- **Task input**
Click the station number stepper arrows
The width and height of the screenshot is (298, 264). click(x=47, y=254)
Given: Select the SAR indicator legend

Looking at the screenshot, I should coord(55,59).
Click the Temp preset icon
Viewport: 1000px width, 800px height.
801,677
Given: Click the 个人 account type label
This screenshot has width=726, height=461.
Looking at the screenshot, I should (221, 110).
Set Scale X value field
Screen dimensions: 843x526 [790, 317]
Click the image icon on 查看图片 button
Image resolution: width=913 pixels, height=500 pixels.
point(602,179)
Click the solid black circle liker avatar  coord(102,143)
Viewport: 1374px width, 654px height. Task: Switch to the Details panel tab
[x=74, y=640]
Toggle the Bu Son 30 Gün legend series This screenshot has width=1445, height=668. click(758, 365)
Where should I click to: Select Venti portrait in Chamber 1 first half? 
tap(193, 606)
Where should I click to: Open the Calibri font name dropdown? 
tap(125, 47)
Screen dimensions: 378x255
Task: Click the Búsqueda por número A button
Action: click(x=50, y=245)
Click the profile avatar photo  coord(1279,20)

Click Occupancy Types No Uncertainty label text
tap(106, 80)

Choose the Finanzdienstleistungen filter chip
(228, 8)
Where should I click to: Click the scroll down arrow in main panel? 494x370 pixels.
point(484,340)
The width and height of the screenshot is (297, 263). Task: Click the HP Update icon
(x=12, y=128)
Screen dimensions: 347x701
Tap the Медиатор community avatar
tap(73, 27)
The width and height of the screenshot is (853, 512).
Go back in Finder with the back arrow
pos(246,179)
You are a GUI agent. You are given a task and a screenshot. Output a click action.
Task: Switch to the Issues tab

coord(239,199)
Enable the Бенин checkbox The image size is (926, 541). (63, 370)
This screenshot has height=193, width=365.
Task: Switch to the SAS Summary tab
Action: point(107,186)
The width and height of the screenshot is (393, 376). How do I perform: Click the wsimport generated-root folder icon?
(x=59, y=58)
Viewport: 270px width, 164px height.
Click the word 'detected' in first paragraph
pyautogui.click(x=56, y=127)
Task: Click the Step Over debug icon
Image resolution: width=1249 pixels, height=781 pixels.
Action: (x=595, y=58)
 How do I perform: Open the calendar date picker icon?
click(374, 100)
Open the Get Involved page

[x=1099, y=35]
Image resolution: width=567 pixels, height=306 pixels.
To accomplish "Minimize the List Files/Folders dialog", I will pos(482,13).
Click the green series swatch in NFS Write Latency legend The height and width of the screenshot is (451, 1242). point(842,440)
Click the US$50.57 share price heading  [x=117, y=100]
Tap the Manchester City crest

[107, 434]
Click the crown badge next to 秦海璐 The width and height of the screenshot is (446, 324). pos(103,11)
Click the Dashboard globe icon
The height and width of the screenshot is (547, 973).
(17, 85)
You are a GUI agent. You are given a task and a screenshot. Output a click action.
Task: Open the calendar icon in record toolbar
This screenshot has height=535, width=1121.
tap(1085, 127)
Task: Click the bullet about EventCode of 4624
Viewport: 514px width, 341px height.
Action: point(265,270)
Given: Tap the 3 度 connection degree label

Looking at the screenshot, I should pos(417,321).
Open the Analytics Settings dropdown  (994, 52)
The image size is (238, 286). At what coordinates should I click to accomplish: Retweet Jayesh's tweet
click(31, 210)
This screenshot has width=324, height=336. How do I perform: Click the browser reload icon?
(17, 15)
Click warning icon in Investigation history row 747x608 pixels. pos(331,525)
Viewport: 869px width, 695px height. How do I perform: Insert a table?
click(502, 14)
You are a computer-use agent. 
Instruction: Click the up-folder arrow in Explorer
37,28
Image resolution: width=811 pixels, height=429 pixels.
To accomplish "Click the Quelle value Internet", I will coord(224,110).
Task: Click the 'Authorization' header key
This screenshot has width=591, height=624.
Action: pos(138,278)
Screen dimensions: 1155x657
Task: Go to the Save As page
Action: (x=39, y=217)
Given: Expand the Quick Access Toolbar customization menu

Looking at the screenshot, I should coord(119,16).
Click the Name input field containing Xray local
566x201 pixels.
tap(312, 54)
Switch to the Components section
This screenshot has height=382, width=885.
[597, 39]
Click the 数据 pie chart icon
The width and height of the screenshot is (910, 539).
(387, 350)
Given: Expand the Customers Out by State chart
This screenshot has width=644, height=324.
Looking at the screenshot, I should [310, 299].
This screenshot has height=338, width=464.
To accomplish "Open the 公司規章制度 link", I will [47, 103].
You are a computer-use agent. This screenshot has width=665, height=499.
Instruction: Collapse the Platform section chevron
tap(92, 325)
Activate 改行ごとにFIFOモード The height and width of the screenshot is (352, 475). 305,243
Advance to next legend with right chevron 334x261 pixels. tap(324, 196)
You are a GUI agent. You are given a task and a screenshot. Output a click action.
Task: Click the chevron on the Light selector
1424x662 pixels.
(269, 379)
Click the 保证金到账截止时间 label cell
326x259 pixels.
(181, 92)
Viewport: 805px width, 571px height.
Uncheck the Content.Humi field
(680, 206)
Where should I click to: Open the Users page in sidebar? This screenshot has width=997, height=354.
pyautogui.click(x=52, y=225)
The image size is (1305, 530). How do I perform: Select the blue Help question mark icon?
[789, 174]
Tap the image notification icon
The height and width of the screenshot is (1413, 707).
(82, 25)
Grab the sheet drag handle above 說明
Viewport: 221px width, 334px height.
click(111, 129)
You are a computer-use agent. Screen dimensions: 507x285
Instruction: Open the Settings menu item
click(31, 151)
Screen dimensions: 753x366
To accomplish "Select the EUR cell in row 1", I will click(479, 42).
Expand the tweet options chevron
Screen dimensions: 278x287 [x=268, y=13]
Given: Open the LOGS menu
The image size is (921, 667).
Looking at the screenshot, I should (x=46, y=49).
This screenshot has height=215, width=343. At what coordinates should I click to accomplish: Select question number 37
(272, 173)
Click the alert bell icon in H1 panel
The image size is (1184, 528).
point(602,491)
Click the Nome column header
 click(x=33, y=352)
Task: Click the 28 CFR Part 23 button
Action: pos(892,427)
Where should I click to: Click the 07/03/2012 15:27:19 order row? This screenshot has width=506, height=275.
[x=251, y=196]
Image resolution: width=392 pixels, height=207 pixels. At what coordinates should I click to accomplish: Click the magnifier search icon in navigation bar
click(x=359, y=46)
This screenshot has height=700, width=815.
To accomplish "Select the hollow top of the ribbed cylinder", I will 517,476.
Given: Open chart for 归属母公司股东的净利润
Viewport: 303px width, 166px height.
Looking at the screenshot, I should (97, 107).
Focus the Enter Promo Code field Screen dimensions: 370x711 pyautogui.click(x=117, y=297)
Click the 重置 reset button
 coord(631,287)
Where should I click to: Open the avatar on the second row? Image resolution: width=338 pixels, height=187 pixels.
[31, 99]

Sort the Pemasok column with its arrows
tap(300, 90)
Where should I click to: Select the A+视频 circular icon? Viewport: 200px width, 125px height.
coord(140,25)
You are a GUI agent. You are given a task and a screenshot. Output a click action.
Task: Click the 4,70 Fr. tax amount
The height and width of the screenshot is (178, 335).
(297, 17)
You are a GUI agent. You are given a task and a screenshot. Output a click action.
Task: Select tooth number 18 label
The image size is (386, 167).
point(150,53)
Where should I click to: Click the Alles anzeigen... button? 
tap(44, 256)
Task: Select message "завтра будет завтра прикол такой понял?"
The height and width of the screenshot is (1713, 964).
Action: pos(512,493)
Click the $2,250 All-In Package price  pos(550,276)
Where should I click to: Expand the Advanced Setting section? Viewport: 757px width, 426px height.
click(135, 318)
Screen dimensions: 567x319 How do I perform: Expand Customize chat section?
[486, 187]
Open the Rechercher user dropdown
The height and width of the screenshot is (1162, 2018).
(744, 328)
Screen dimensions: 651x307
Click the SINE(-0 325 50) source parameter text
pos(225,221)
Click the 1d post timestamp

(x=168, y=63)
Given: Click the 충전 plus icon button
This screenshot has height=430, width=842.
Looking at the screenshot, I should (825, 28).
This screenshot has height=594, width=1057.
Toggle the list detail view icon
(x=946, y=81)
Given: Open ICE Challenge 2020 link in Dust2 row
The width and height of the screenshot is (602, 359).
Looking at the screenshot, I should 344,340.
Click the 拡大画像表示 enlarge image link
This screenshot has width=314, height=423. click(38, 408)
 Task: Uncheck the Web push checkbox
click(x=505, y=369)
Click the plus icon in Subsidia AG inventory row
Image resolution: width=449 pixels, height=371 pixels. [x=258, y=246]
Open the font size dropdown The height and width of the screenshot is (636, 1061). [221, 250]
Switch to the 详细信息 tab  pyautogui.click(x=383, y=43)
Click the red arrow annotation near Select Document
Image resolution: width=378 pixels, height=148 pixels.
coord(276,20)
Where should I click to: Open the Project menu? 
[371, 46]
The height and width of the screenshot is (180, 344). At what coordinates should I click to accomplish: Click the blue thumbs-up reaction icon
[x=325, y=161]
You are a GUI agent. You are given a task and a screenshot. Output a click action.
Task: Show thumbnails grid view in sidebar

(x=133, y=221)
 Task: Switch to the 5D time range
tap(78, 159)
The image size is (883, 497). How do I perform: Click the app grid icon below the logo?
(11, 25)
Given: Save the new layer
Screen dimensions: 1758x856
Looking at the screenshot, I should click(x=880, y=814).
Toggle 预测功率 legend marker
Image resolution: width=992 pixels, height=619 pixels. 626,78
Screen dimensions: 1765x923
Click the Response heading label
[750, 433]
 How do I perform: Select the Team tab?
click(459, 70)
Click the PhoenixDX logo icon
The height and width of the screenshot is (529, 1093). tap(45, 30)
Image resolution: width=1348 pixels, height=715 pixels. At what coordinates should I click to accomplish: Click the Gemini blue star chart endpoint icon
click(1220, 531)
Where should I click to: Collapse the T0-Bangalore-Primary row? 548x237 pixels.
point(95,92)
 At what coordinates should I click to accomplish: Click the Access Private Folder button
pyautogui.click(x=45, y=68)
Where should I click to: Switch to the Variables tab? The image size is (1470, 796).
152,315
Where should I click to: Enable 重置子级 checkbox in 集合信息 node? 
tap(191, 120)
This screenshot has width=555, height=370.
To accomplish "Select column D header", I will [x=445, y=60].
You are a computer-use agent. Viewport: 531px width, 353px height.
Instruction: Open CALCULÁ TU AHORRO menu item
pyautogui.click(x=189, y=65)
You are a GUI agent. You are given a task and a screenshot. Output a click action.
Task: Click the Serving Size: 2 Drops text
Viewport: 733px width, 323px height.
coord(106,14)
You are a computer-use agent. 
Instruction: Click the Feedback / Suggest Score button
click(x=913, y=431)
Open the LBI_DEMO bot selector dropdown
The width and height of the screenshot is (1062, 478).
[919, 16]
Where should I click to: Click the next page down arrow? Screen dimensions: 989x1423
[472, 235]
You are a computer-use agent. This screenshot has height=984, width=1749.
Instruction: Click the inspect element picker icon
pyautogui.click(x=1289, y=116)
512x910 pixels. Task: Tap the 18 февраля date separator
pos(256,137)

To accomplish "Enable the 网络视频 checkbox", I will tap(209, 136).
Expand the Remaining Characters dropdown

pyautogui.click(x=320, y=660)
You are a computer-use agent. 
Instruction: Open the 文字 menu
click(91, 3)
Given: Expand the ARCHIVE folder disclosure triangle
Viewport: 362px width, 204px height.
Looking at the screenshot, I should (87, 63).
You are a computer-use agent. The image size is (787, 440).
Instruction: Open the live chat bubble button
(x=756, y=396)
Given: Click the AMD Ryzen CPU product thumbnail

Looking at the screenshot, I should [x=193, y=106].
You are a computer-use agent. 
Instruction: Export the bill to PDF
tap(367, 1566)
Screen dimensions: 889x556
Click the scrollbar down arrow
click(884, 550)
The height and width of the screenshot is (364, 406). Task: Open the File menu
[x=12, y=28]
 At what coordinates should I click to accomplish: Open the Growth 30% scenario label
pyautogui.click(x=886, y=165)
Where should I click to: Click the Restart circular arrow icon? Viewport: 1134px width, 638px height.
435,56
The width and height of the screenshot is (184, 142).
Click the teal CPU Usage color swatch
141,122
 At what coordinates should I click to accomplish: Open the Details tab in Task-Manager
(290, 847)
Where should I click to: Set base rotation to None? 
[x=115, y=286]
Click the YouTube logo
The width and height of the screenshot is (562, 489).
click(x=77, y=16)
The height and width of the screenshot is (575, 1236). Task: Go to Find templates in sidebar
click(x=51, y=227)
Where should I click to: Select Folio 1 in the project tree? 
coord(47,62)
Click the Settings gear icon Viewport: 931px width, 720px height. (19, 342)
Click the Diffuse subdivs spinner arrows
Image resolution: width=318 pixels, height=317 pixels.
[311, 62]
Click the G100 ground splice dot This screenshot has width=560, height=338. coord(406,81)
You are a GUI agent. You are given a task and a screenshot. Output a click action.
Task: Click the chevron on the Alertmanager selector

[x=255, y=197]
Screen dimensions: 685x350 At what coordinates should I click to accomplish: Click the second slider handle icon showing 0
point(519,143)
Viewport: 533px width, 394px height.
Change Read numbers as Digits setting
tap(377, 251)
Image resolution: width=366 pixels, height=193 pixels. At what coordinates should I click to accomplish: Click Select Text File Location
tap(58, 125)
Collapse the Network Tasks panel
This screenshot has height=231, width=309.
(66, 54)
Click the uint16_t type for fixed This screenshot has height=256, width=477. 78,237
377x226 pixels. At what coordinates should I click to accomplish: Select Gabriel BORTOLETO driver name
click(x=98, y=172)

- **Directive**
Copy out the items above word for word, beginning at the line with "Expand the tweet options chevron" and continuing through the line with "coord(140,25)", both included.

- **Final answer**
Expand the tweet options chevron
Screen dimensions: 278x287 [x=268, y=13]
Given: Open the LOGS menu
The image size is (921, 667).
Looking at the screenshot, I should (x=46, y=49).
This screenshot has height=215, width=343. At what coordinates should I click to accomplish: Select question number 37
(272, 173)
Click the alert bell icon in H1 panel
The image size is (1184, 528).
point(602,491)
Click the Nome column header
 click(x=33, y=352)
Task: Click the 28 CFR Part 23 button
Action: pos(892,427)
Where should I click to: Click the 07/03/2012 15:27:19 order row? This screenshot has width=506, height=275.
[x=251, y=196]
Image resolution: width=392 pixels, height=207 pixels. At what coordinates should I click to accomplish: Click the magnifier search icon in navigation bar
click(x=359, y=46)
This screenshot has height=700, width=815.
To accomplish "Select the hollow top of the ribbed cylinder", I will 517,476.
Given: Open chart for 归属母公司股东的净利润
Viewport: 303px width, 166px height.
Looking at the screenshot, I should (97, 107).
Focus the Enter Promo Code field Screen dimensions: 370x711 pyautogui.click(x=117, y=297)
Click the 重置 reset button
 coord(631,287)
Where should I click to: Open the avatar on the second row? Image resolution: width=338 pixels, height=187 pixels.
[31, 99]

Sort the Pemasok column with its arrows
tap(300, 90)
Where should I click to: Select the A+视频 circular icon? Viewport: 200px width, 125px height.
coord(140,25)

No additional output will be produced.